Rhone trains for Rake, whose Risdon ran second in the third race on Friday. Rake has four horse in training and as many babies on his farm in Elko, including a Cactus Ridge and a Lawyer Ron.
“He’s fairly new to the game, the last four or five years, but he’s gung ho,” said Rhone. “He goes to new owner seminars and the sales in Kentucky. I’ll mention a horse to him and he’ll call up its PPs on his phone just like that.”

Isaacson and Kelley have been around since the early Canterbury Downs days, although Isaacson had a long hiatus at one point, re-entering the game after getting into an argument with Bango in the Canterbury card room the first year it opened.

Kelley and his wife, Barb, bought 40 acres in Grant Township years ago with the idea of giving their sons a place to grow up around horses. They still have 30 acres and have four horses in training this year. Blue Gene Song, a maiden, was second in the third race on Thursday’s card.

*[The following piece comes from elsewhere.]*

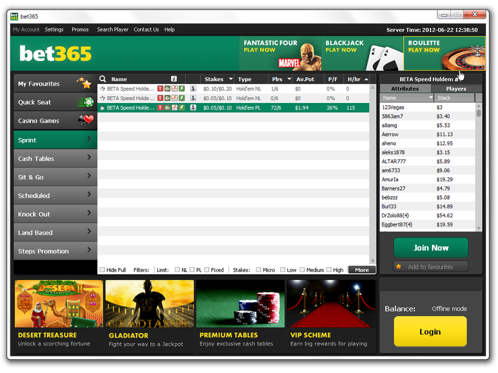The height and width of the screenshot is (373, 498).
Task: Click the green lightning icon in the Hold'em PL row
Action: pos(181,108)
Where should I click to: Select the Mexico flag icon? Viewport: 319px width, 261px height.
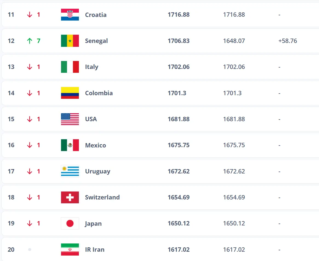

“Barb and I grew up near Mankato and she had an uncle who raced harness horses,” Kelley said. “We used to go to the country fairs and Cannon Falls and St. Peter for the races back then.”

The Kelleys also ended up with a standardbred as their first race horse, but made the switch to thoroughbreds after Canterbury Downs opened, entering a partnership with neighbors Roy Holsten and Dr. Vic Myers.

Their first thoroughbred was Auntie’s Money by Money Changer, a stallion owned by former Milwaukee Braves slugger Joe Adcock.
“That horse had a real different personality,” said Kelley. ” He’d bite people and kick the grooms. He’d kick dirt up at the viewing stand. He’d come to the gate and spin four times, kicking dirt all around. He’d walk through a barn and kick the groom’s boxes without breaking stride.”

Auntie’s Money took advantage of a sloppy track on one occasion and beat a Canterbury legend. “We beat Timeless Prince,” said Kelley. “We caught him on a muddy day.”

Kelley said that Auntie’s Money made about $100,000, “but he cost us about $126,000 before he was done.”

Isaacson started the season with three horses and lost one at the claiming box.
He got involved in racing with a partnership. “It was the second year (1986) after the track opened,” Isaacson said. “It was just a bunch of friends, but we didn’t have a good horse and the partnership fell apart.

Isaacson dropped out of racing then until one eventful night in the Canterbury card club the year it opened when he got into an argument with trainer George Bango at a table. The two agreed to have a drink and settle their differences, a relationship developed and Isaacson was back in the horse business.

Canterbury’s dentists have been around long enough now to know that racing has things in common with the profession they practice.

Sometimes it’s very much like pulling teeth.